When Oxford Life Insurance Co. denied paying a insurance claim for a severely injured policy holder, they were slammed with a $39 million verdict.
The policy was to pay off the remainder of his loan should he suffer dismemberment or death.
The policyholder, a West Virginia farmer, had longed for a Ford pickup truck for years. In 1999, at his wife’s urging, he used part of their savings as a down payment on a used truck. He paid over $700 for a credit insurance policy that was supposed to pay the remainder of the loan should he suffer dismemberment or death.
Soon after purchasing the truck, his foot was crushed in a tractor accident. He underwent several surgeries that led to a progressive amputation of his foot and lower leg.
Oxford made a few payments to the loan on the truck, but then stopped for many months. He later testified a “very nasty” representative of the company told him “We’re not paying the loan off because it’s not a full amputation.” Additionally, the agent accused him of maiming his leg deliberately to collect on the insurance policy.
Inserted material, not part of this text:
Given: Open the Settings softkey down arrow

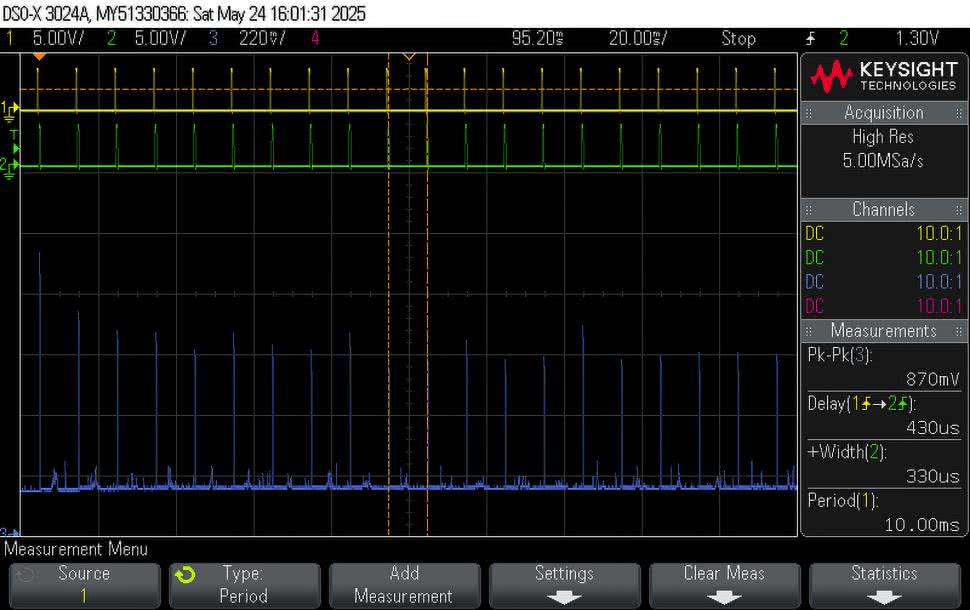Looking at the screenshot, I should [x=564, y=597].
He sued Oxford. While prepping for trial his lawyer found several complaints to state regulators from policyholders whose claims had been denied by what Oxford refers to as their Medical Board.
Oxford later admitted they have no Medical Board, and defended the term as a broad reference to their use of consulting doctors on occasion.
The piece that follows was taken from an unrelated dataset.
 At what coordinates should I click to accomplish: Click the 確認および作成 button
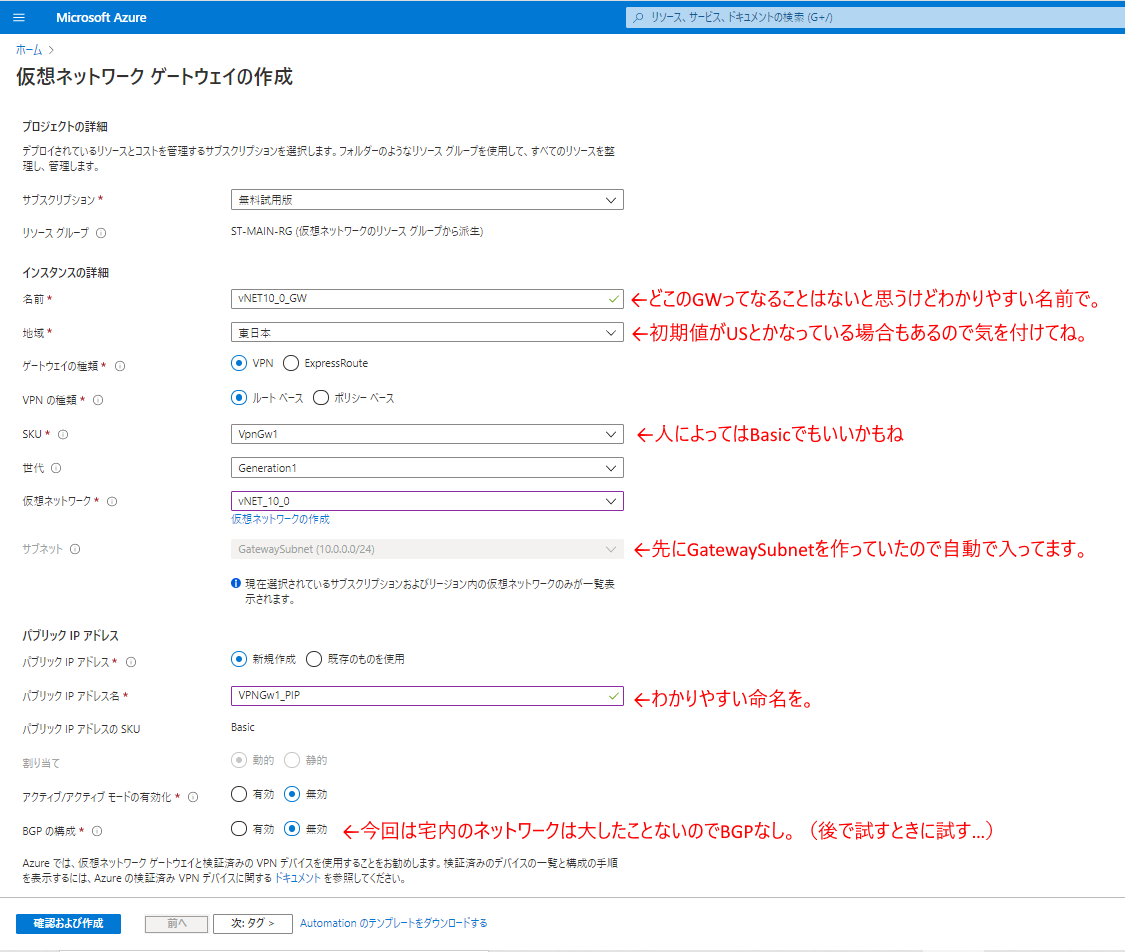point(67,923)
Citing a pattern of improper conduct by Oxford, including withholding information about other lawsuits, the judge punished the company by throwing out their defense and finding them liable by default.
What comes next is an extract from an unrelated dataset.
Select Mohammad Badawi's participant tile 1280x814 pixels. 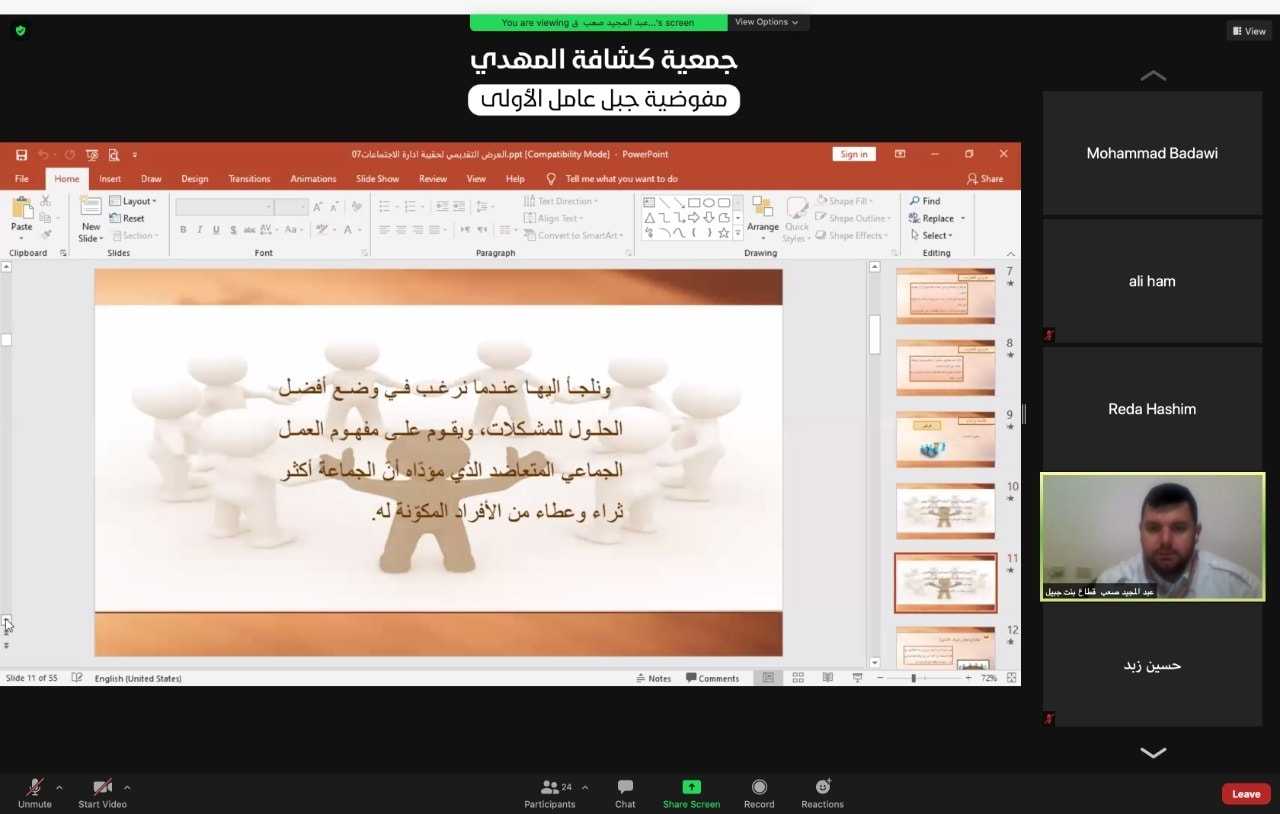click(1152, 154)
The judge denounced “the extreme suffering inflicted upon the victim by a very mean-spirited, callous company.” he said that “in 31 years of practicing law and serving as a judicial officer, this court has never seen conduct of a more serious nature by a party.”
The jury awarded him $5 million in compensatory and $34 million in punitive damages. Oxford appealed, contending that nothing it had done warranted the judge’s severe sanction.